1999 NCAA Division II men's ice hockey tournament
- Teams: 2
- Finals site: C. Douglas Cairns Arena,; Colchester, Vermont;
- Champions: Saint Michael's Purple Knights (1st title)
- Runner-up: New Hampshire College Penmen (1st title game)
- Winning coach: Lou DiMasi (1st title)
- Attendance: 2,233

= 1999 NCAA Division II men's ice hockey tournament =

The 1999 NCAA Men's Division II Ice Hockey Tournament involved 2 schools playing in a best of three game series to determine the national champion of men's NCAA Division II college ice hockey. A total of 2 games were played, hosted by Saint Michael's College.

Saint Michael's, coached by Lou DiMasi, won the national title over New Hampshire College, with one win and one tie.

Chuck Croteau and Jason harrington, were the tournament's leading scorers with four points each.

After the championship the tournament was discontinued due to lack of interest from schools at the Division II level.

» **Directions for this task**: Pick up the article on the 1999 NCAA Division II men's ice hockey tournament after its last sentence and keep writing it.

» **Stored data**:
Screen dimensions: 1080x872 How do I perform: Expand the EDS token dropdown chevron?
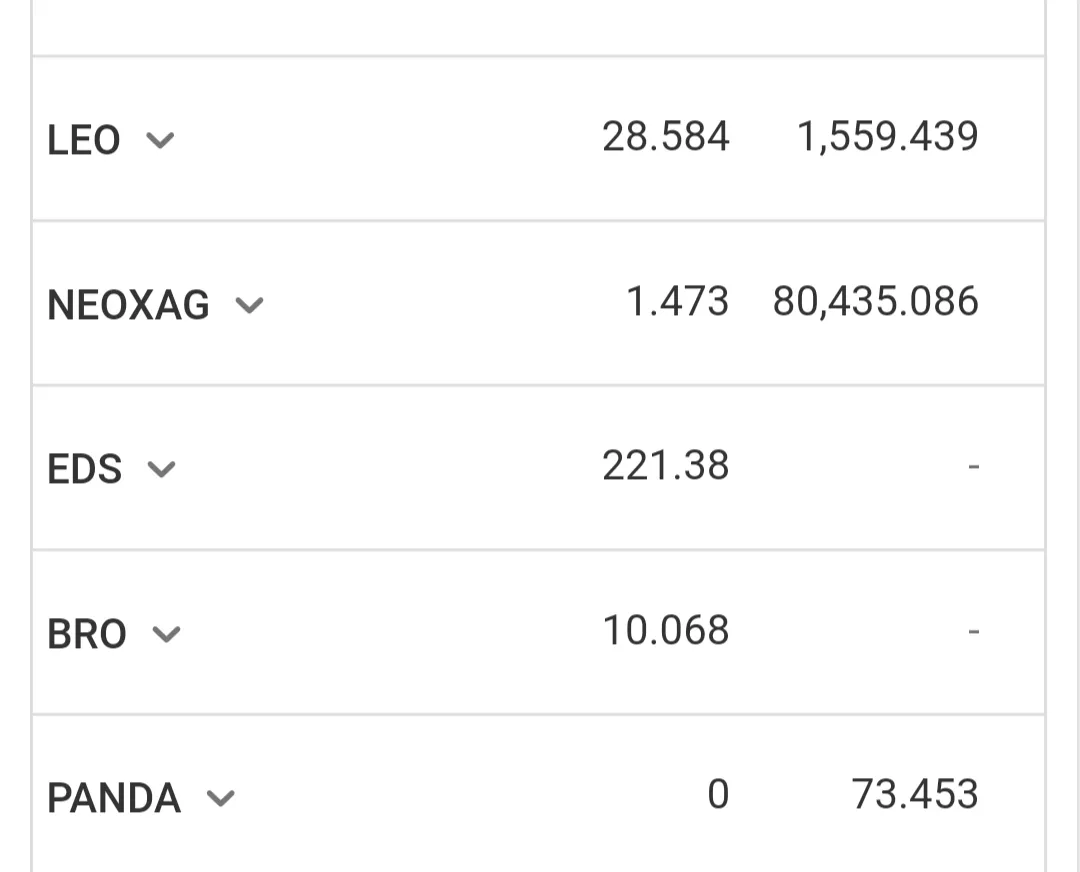(162, 469)

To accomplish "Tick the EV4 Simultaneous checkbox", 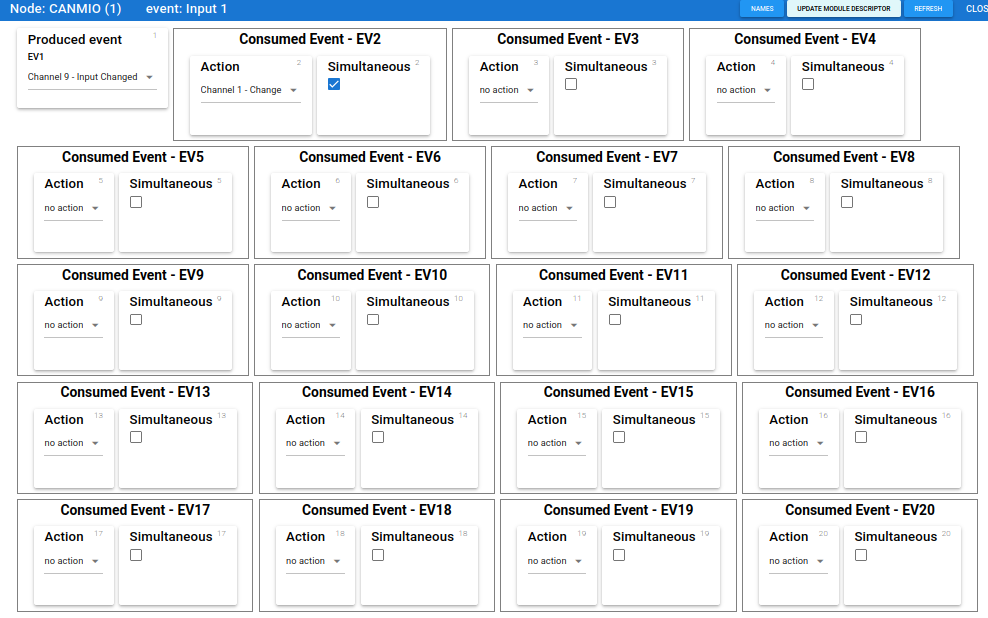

» **Exercise answer**:
==Tournament Format==
Two teams were invited to play a modified best-of-three tournament. In the first two games the teams would be awarded points (2 points for a win, one point for a tie) and whichever team had the most points would be the champion. If the teams were tied after two games then a 20-minute mini-game would be played to determine the champion.

==Qualifying teams==

| Team | Record |
|---|---|
| New Hampshire College | 17–7–1 |
| Saint Michael's | 15–10–1 |

==Tournament Games==

Note: * denotes overtime period(s)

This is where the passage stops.